= Musica poetica =

Musica poetica was a term commonly applied to the art of composing music in sixteenth- and seventeenth-century German schools and universities. Its first known use was in the Rudimenta Musicae Planae (Wittenberg: 1533) of Nicolaus Listenius. Previously, music had been divided into musica theoretica and musica practica, which were categorised with the quadrivium and trivium, respectively. Since music of the time primarily meant vocal music, it was natural for theorists to make analogies between the composition of music and the composition of oratory or poetry. Hence, the term musica poetica.

Analogies between music and the rhetorical arts were made on several levels. Gallus Dressler (1563) suggested to liken the structure of a musical composition with that of a speech, as outlined in classical sources, dividing it into such sections as exordium, medium, and finis (literally, "beginning", "middle", and "end"). Another kind of analogy was to liken the rules or grammar of composition with those of speech, as illustrated by Joachim Burmeister's use of tautoëpia to label consecutive fifths and octaves (which were generally regarded as illegal except in special circumstances).

Most significantly, though, special melodic, harmonic, or technical devices in music began to be associated with the figures of classical oratory: for example, a rising or falling sequence in music was usually called climax in the literature of musica poetica. However, it must be pointed out that such analogies were not always direct: terms used in musica poetica do not always correspond equivalently to their rhetorical counterparts (for example, in oratory, anaphora means a straightforward repetition of a word, but in music it can denote various kinds of repetitive device, such as the development of a subject through imitation (fugue); also, the presence of a rhetorical figure in the text being set to music did not imply an automatic application of that figure's musical equivalent (that is, it was never mandatory for composers to respond to such verbal ideas as "going up" with rising musical phrases (known as anabasis or ascensus in musica poetica).
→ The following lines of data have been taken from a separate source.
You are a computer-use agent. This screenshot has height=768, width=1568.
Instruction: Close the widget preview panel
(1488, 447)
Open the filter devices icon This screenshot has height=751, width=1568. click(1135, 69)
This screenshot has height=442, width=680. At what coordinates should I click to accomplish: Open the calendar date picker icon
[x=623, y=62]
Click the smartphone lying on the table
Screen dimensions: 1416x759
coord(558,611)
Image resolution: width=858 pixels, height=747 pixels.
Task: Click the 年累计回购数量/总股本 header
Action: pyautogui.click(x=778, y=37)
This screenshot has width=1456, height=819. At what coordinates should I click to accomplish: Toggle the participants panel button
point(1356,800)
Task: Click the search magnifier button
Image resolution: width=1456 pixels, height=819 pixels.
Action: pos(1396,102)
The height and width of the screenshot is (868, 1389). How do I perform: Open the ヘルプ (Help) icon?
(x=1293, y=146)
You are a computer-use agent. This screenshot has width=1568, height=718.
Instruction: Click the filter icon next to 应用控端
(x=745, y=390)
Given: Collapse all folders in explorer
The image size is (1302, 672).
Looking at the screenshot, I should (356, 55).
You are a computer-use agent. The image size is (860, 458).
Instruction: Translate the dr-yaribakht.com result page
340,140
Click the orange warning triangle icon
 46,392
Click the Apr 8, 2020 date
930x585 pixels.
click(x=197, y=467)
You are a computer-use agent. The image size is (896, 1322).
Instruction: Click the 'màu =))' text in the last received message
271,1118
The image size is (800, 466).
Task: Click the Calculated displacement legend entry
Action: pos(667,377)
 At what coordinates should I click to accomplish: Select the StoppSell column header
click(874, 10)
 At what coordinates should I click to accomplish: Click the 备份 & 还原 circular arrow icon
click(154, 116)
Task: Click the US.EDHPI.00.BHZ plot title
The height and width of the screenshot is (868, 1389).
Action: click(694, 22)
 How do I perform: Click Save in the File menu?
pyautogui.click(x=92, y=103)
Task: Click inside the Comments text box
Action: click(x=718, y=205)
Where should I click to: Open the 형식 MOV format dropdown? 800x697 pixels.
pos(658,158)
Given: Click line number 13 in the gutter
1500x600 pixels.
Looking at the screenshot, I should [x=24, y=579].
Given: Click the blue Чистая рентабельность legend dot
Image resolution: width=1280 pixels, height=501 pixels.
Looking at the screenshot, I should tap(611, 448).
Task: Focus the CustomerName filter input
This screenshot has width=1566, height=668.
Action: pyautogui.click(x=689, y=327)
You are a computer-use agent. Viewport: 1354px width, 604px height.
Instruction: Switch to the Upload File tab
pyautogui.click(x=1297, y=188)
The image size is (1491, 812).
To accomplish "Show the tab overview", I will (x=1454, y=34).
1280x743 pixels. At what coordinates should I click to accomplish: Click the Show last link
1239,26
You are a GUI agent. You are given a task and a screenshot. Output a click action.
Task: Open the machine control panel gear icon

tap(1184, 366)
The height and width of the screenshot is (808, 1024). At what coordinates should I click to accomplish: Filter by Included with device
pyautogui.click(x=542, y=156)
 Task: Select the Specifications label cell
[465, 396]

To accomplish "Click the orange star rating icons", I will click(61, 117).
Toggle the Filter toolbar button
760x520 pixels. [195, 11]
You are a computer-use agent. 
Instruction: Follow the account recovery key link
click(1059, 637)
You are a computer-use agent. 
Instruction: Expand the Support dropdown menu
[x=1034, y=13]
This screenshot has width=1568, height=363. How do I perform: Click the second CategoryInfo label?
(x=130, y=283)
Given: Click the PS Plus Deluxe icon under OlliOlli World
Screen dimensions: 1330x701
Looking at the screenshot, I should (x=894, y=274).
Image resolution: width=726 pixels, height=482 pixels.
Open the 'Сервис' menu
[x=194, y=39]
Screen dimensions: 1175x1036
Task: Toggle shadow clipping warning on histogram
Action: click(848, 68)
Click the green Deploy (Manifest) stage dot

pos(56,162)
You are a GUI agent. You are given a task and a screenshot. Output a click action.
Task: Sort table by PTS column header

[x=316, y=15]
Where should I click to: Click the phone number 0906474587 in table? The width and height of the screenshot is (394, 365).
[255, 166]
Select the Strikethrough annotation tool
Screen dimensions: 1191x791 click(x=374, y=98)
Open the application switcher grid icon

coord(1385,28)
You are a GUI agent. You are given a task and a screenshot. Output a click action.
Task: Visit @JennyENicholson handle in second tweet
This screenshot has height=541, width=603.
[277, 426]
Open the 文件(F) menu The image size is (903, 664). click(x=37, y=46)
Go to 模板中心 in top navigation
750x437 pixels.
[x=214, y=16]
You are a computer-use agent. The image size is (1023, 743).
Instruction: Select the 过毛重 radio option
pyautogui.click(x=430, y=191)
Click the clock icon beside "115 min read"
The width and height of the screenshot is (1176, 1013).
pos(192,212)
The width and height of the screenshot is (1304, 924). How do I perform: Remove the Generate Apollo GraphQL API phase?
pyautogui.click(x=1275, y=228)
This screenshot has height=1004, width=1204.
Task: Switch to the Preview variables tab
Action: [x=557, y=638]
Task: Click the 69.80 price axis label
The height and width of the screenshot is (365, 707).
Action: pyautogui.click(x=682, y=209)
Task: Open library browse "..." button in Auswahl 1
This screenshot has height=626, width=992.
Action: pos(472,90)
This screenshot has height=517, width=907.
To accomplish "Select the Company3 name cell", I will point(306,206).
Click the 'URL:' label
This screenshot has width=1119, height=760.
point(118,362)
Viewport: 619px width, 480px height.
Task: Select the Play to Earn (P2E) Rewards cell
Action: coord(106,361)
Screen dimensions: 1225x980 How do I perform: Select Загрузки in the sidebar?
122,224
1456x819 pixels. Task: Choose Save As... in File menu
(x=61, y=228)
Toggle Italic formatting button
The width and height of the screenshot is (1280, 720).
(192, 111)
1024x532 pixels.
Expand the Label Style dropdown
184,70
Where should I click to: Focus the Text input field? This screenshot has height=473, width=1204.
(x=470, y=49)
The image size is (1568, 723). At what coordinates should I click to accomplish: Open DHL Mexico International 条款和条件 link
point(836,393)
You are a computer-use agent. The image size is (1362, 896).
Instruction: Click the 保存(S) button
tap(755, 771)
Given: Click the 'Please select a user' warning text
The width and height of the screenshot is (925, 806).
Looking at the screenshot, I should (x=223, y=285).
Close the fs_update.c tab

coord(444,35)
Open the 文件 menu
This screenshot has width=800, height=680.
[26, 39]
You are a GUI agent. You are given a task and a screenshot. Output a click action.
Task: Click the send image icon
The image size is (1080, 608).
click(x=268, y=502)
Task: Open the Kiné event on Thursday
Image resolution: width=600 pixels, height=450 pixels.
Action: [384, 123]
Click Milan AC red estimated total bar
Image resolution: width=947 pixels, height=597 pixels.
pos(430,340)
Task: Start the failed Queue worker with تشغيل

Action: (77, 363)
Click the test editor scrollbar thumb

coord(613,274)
A knowledge of both classical rhetoric and musica poetica can greatly enhance the listener's understanding and appreciation of works composed in the sixteenth and seventeenth centuries, especially by such figures as Heinrich Schütz and Giacomo Carissimi. However, it is also important not to seek examples of musical figures on every page; while rhetoric and musical theory were strongly associated, the nature of this association was complex and variable.